§ EXERCISE: Starting at the line where "The height and" occurs, reproduce each line through the end of the entries below exactly. Omit every picture.

§ Screenshot grounding data:

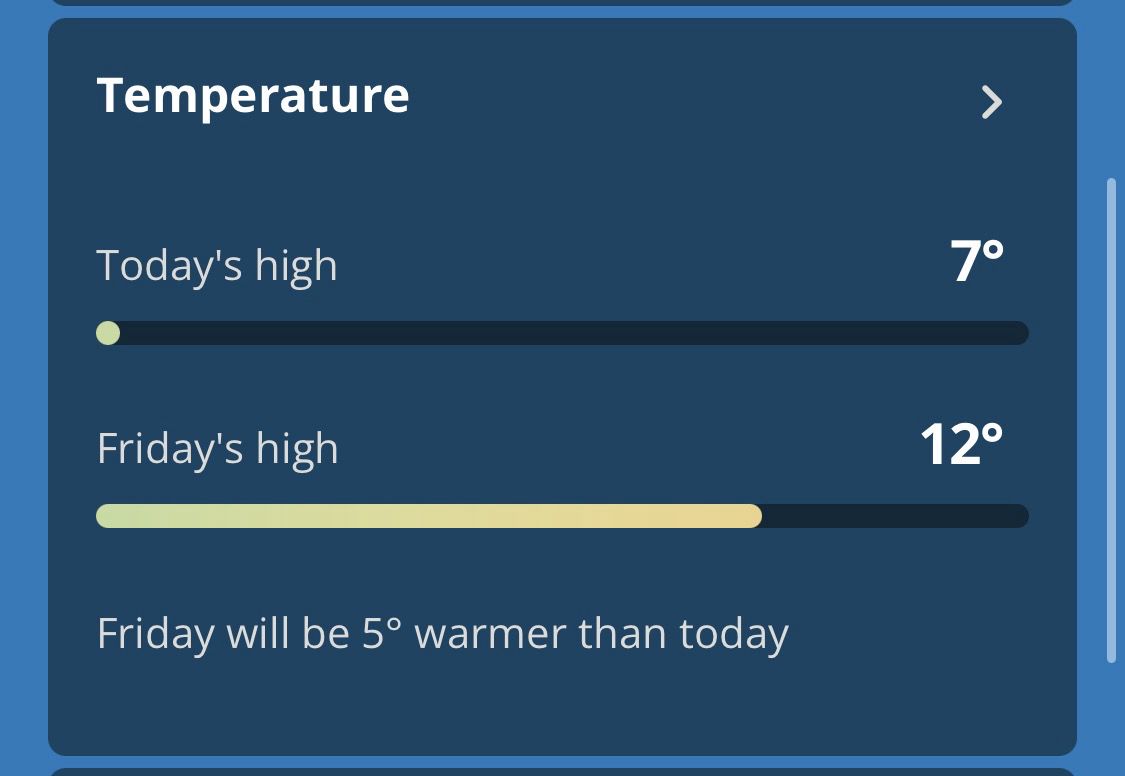The image size is (1125, 776).
Task: Click the word "today" in the summary sentence
Action: click(733, 634)
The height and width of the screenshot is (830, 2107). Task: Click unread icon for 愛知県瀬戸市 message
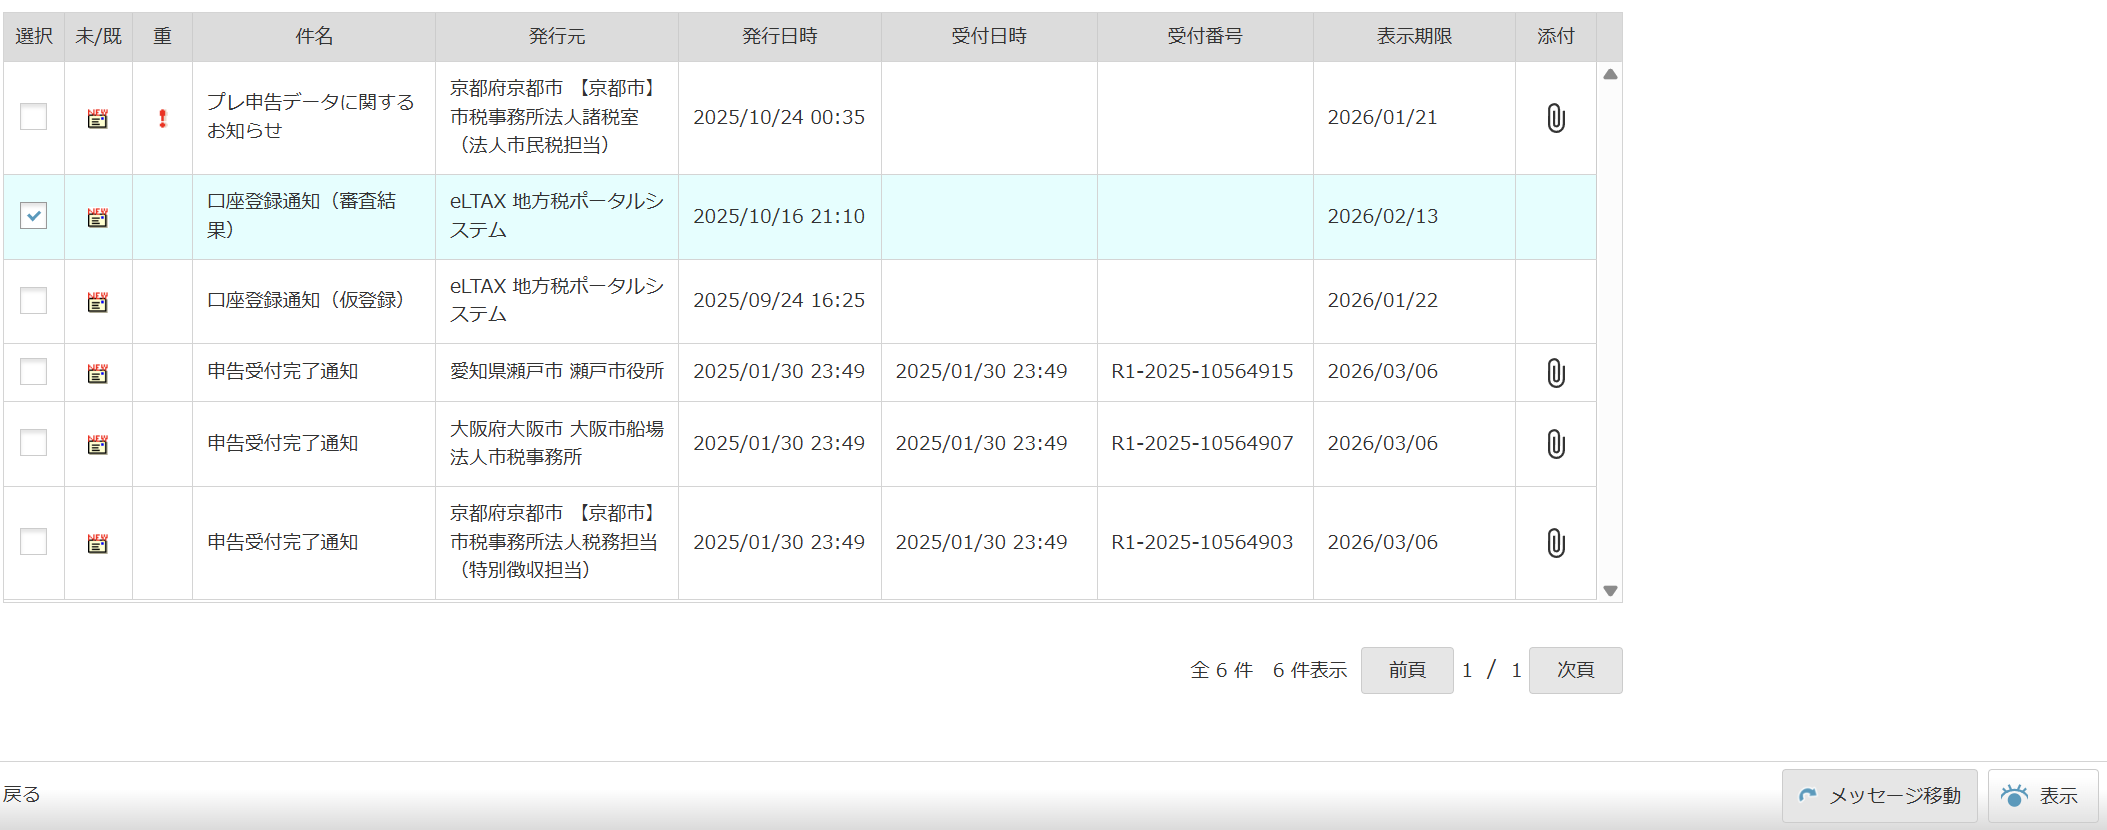coord(97,373)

§ TASK ANSWER:
The height and width of the screenshot is (830, 2107). Task: Click unread icon for 愛知県瀬戸市 message
coord(97,373)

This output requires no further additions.